Sooner or later, much of the research of systems theory and complexity arrives at the topic of self-organization, the spontaneous local interaction between elements of an initially disordered system as analyzed by Ilya Prigogine. This is so for a variety of reasons: first off, self-organization, if statistically significant and meaningfully predictable, may be superior to organization by command because, aside from factors influencing its design, it does not require instruction, supervision or enforcement – the organizer may spare himself critical components of due diligence (and therefore potentially resulting liability) which, in and of itself, can amount to a rather significant difference in cost-efficiency for any purpose-oriented organization.
Self-organization has been receiving much attention since the dawn of intelligent observation of swarms of fish, birds, anthills, beehives and – with increasingly obvious similarities – human behavior in cities. Later, a thermodynamic view of the phenomenon prevailed over the initial cybernetics approach.
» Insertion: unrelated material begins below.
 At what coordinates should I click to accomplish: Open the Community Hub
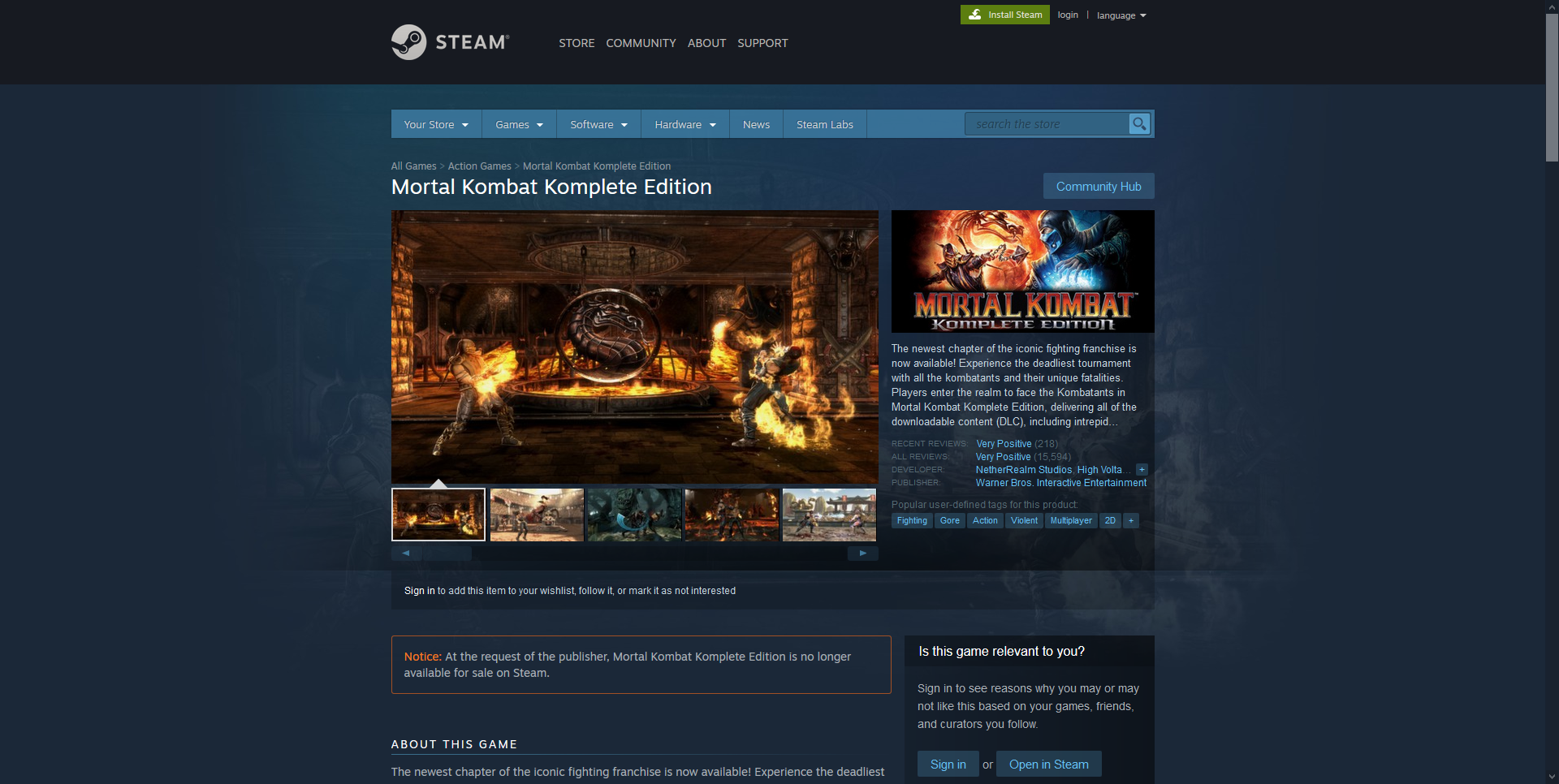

Based on initial observations on the mathematics of self-organizing systems by Norbert Wiener, they follow algorithms relying on sensor data, interacting with neighbors, looking for patterns. Such pattern-oriented behavior makes the swarm as a whole much more resilient in self-assembling structures that, given a certain numerical threshold and degree of complexity, may not be able to be destroyed by almost any influence.
This is also where robotics approximates nature and the observations of aspects of “swarm intelligence” in cells, social insects and higher-developed species of social animals like birds and fish. Swarm intelligence is the collective behavior of decentralized, self-organized systems.
Collective behavior comprises both spontaneous social processes and events not reflective of existing social structure. It is a phenomenon of almost every complex adaptive system.
Swarm robotics research typically operates “in silico” rather than “in vivo,” because digital simulation of robots saves manufacturing costs but incurs the costs and vagaries of flaws in the simulation design. Only in a few cases has the robot count in physical experiments reached three digits. Still, at a cost of $14 apiece, a swarm of 1024, even with some spares, does not even reach $15,000.
A team around Radhika Nagpal at Harvard’s Self-Organizing Systems Research Group of the Wyss Biologically Inspired Engineering Institute recently conducted an unusual experiment with one of the largest physically congregated swarms of robots they call “kilobots” because they made, well, “a kilo” or 1024 of them.
Kilobots communicate by infrared signal and move around by vibrating metal leg according to a set of relatively simple algorithmic rules based on merely three capabilities and three supplemental strategies.
The striking similarity of forms and patterns created through self-assembly suggests that nature relies on concepts that are very similar and also very robust, as the videoclip of self-organizing robots shows, because interaction with their neighbors plus detection of patterns of sensor data renders the swarm overall considerably more resilient.
Publishing their results in Science, the authors note that the ability of a virtually unlimited number of elements to self-assemble into a broad array of forms solely by means of local interaction motivates exploration of further advanced collective algorithms “capable of detecting malfunctioning robots and recovering from large-scale external damages, as well as new robot designs that, like army ants, can physically attach to each other to form stable self-assemblages.”
The evolution of nanorobotics and molecular robotics, on the other hand, is practically unimaginable without a very robust and advanced foundation of self-organization and complex collective behavior. It has been suggested that nanorobotics be based on the concept of Open Technology, similar to Open Source in software development, as a common heritage of mankind for future generations, especially in light of the fact that a “nanorobotics race” is beginning to evolve along the patterns established previously in the space race or nuclear arms race, and a large number of patents have been granted recently on nanorobots that can be characterized as pre-emptive patent trolling in a quest for monopolistic dominance of emerging technologies by large corporations especially in nanomedicine, but also in banking and finance.
Therefore it seems that, while nature itself continues not to be patentable as a matter of principle, our understanding of it has conclusively entered a very slippery slope toward full-scale commercialization that probably can be halted only by a breakthrough of concepts represented by Open Technology in the public interest. Just as no one has suggested that Open Source would terminate the profitability of investments in software development overall, nor that all software be developed on an Open Source basis, the significance for the speed of progress of Open Technology taken as a whole in advanced emerging technologies appears to be very difficult to overestimate.
 Norbert Wiener, The mathematics of self-organizing systems. Recent developments in information and decision processes, Macmillan, N. Y., 1962.